Thomas Aquinas in the 13th century, took this further, saying we ought to be most beneficent towards those who are most closely connected to us. Aquinas said, in his vast work “Summa Theologicae” that reciprocal obligations that are incurred through birth and upbringing are self-evidently stronger than those we freely undertake through circumstances we find ourselves in – and he says this is consistent with what it says in Scripture.
What of Rory Stewart’s beliefs?
Rory Stewart has described his Christian faith as “the most wonderful cornerstone in my life”. Educated at Eton and Oxford, he identifies as a regular churchgoer from the “reticent wing” of Anglicanism. He has spoken of how his faith informed his politics when he was in government as the prisons minister.
He spoke then of how “the Christian virtue of hope” provided the backbone for prison reform, with the idea that each person is a “unique inheritor of God” underpinning the project of rehabilitation, with the hope that lives can be changed and people can be forgiven.
When interviewed about his spat with Vance on Radio 4’s Today programme, he said that Vance had picked up an obscure reading of Aquinas, to use it to suggest Jesus encouraged us to put family and country first and by extension not to care much about anyone else. He said this was an eccentric reading of Christianity.
He explained this mattered in the context of Trump’s executive order to stop aid programmes, including help for 470 million people in extreme poverty in Africa.
What made Christianity radical, he said, was to think about people outside our circle, citing the parable of the Good Samaritan.
The debate continues
One of the most notable supporters of Rory Stewart was the high profile American Jesuit, James Martin, who used the same parable to challenge JD Vance. He said on X: “Actually no. This misses the point of Jesus’s Parable of the Good Samaritan (Lk 10: 25-37). …Jesus’s fundamental message is that *everyone* is your neighbor, and that it is not about helping just your family or those closest to you. It’s specifically about helping those who seem different, foreign, other. They are all our ‘neighbors.’”

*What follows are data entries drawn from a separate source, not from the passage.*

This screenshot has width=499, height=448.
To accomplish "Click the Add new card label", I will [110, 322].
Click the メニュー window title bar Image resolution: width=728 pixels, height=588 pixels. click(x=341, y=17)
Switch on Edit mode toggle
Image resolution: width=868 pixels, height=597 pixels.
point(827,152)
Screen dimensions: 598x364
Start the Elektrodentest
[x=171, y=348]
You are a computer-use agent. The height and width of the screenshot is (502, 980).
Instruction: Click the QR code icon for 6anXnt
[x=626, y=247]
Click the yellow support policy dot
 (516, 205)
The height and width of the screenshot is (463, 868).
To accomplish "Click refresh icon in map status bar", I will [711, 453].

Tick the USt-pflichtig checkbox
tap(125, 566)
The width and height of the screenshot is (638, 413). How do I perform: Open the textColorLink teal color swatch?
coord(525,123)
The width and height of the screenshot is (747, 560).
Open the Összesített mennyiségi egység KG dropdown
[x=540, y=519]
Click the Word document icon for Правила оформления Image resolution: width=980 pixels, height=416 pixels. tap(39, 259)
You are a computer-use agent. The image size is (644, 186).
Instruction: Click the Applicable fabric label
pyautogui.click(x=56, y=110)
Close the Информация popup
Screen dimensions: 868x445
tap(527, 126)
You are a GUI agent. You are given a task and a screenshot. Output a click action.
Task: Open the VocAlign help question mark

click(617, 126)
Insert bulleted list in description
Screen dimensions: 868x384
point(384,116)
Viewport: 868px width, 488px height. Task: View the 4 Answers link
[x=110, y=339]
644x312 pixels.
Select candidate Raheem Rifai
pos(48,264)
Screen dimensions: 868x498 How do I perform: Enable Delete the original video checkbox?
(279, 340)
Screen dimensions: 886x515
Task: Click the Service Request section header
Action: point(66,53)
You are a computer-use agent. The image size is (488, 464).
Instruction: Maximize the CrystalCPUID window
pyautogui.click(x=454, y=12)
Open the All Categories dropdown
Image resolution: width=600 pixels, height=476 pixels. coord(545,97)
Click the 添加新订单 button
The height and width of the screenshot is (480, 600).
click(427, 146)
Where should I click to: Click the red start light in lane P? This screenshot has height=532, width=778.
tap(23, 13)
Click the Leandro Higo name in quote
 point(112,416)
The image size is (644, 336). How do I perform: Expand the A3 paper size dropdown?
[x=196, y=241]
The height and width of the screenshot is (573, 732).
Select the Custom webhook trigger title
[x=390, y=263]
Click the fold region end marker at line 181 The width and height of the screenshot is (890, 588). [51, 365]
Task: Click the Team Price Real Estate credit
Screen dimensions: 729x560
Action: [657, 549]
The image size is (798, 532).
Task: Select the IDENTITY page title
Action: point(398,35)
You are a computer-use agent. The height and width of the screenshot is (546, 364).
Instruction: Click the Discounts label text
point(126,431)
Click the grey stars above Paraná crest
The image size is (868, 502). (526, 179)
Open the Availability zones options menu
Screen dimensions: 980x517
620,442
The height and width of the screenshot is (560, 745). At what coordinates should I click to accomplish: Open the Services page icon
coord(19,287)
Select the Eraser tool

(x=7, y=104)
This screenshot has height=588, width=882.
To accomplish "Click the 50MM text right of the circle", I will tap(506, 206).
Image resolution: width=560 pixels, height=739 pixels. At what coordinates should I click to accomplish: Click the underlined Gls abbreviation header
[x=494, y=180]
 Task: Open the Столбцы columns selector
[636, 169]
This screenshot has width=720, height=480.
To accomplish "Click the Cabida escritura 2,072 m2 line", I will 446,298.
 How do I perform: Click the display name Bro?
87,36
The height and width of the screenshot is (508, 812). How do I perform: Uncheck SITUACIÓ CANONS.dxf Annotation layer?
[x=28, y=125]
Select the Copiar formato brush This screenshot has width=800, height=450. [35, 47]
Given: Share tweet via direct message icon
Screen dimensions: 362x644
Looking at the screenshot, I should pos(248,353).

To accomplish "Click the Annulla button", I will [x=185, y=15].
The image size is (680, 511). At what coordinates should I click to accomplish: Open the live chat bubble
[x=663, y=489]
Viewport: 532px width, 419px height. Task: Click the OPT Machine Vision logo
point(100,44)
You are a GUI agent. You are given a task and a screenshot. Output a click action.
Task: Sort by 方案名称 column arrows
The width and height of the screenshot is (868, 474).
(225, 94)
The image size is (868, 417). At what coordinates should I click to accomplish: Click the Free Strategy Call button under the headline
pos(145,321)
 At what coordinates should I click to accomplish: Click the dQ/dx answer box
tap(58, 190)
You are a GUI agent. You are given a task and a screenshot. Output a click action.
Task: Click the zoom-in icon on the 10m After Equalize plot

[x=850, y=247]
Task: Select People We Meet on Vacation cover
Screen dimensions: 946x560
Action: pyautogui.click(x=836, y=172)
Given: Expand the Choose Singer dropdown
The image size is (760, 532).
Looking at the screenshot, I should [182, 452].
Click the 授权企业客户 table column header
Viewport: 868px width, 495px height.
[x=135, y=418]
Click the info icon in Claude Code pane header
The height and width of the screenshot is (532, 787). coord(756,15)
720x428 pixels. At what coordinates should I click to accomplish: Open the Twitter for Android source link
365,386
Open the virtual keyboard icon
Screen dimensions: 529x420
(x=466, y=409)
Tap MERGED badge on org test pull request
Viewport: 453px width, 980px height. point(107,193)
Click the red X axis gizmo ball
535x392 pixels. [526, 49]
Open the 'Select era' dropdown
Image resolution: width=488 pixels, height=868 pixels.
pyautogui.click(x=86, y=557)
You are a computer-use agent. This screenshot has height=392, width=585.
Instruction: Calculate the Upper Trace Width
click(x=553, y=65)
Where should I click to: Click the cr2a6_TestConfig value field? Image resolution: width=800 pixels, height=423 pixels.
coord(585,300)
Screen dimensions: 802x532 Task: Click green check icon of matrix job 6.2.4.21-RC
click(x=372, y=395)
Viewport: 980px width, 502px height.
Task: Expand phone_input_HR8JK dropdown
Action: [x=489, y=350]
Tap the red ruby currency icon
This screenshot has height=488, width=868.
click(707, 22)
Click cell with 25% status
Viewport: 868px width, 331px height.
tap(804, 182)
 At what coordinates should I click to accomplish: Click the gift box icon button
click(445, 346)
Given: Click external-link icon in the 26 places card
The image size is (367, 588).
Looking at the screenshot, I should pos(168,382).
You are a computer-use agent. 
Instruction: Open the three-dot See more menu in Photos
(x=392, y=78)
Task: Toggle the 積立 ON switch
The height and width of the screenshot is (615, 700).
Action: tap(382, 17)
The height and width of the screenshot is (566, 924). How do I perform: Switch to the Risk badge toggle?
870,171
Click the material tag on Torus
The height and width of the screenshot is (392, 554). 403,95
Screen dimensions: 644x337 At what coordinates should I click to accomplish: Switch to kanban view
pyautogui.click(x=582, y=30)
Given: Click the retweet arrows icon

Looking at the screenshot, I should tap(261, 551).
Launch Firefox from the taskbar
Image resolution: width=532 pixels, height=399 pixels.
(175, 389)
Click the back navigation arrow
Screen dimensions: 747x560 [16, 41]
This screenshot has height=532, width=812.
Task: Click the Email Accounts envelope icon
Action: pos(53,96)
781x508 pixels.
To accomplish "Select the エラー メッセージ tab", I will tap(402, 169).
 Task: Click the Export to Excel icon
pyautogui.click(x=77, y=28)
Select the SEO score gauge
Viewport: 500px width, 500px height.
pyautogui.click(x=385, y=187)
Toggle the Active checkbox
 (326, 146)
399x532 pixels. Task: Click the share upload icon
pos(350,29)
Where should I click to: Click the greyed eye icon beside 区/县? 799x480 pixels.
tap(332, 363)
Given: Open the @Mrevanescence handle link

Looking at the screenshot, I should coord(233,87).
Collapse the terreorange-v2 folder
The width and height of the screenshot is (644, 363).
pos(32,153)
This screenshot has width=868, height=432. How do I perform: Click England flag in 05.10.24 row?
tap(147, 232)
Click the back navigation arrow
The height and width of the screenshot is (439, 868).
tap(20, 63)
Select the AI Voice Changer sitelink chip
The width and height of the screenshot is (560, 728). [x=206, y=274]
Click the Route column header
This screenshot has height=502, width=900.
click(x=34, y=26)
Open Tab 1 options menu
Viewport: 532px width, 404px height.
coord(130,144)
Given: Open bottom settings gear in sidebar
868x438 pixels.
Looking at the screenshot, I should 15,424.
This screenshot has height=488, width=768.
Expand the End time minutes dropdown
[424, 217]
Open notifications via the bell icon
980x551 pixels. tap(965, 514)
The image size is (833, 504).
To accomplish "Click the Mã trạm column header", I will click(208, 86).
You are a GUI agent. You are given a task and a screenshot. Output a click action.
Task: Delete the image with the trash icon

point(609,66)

Prof John Milbank said on Twitter/X that JD Vance had trounced Rory Stewart: “Ordo Amoris. Read Augustine on this. The Samaritan came close. Jesus refused to shun his neighbour, the prostitute. But a ‘widening out’ to live the remoter was also always taught. Nonetheless the remote have their own intimate circles of neighbours”.
Edward Feser, Professor of Philosophy at Pasadena City College, California, commented on Twitter/X: “The correct view (common to Confucius, Aristotle, Aquinas, and the common sense of mankind in general) is that our social nature and its consequent obligations manifest themselves first and foremost in the family, then in local communities, then in the nation as a whole, and only after that in our relationship to mankind in general”.
In past debates, the atheist philosopher Bernard Williams was clear about this. He reckoned that the man when faced with saving his drowning wife or a drowning stranger who pauses to think about it, has had one thought too many.
Meanwhile the JD Vance / Rory Stewart spat has come down to an IQ test, with Vance declaring: “I’ve said before and I’ll say it again: the problem with Rory and people like him is that he has an IQ of 110 and thinks he has an IQ of 130. This false arrogance drives so much elite failure over the last 40 years.”